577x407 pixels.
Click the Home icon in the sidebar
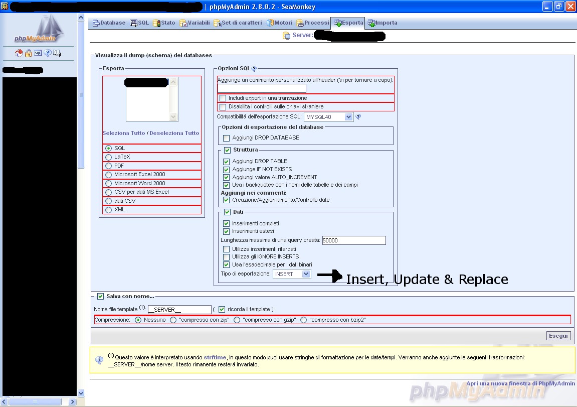[x=19, y=53]
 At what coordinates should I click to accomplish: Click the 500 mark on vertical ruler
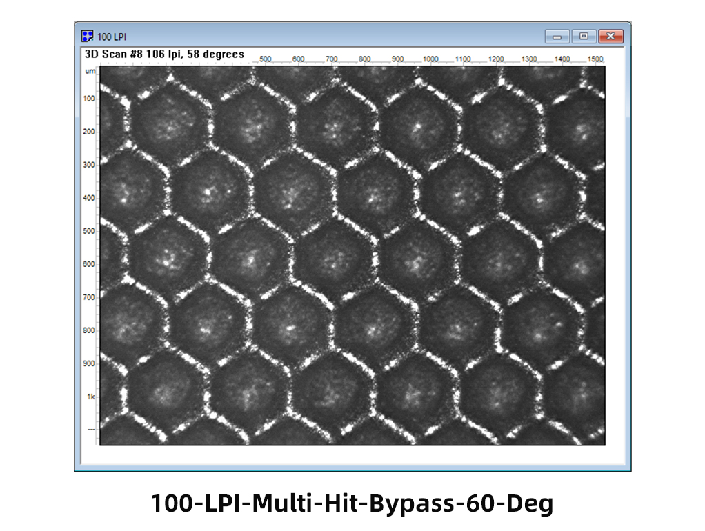tap(89, 231)
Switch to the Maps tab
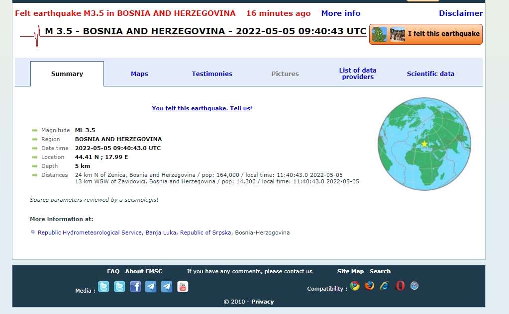Image resolution: width=509 pixels, height=314 pixels. pyautogui.click(x=139, y=74)
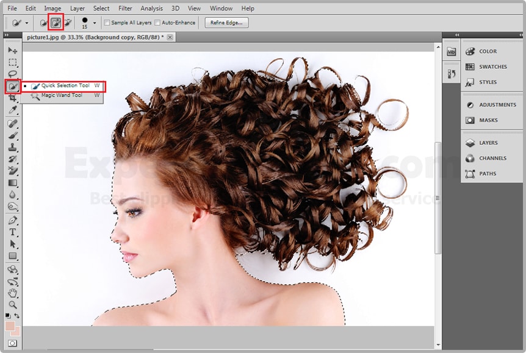This screenshot has height=353, width=526.
Task: Select the Zoom magnifier tool
Action: 12,304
▬▬▬
What this task involves:
All lines from the one holding "At what coordinates" through the last line of the material above should be set down exactly, and the pictures should be left out.

Solution for this problem:
 At what coordinates should I click to accomplish: Click the 500 mark on vertical ruler
tap(89, 231)
Switch to the Maps tab
Image resolution: width=509 pixels, height=314 pixels. pyautogui.click(x=139, y=74)
This screenshot has height=353, width=526.
Task: Select the Zoom magnifier tool
Action: 12,304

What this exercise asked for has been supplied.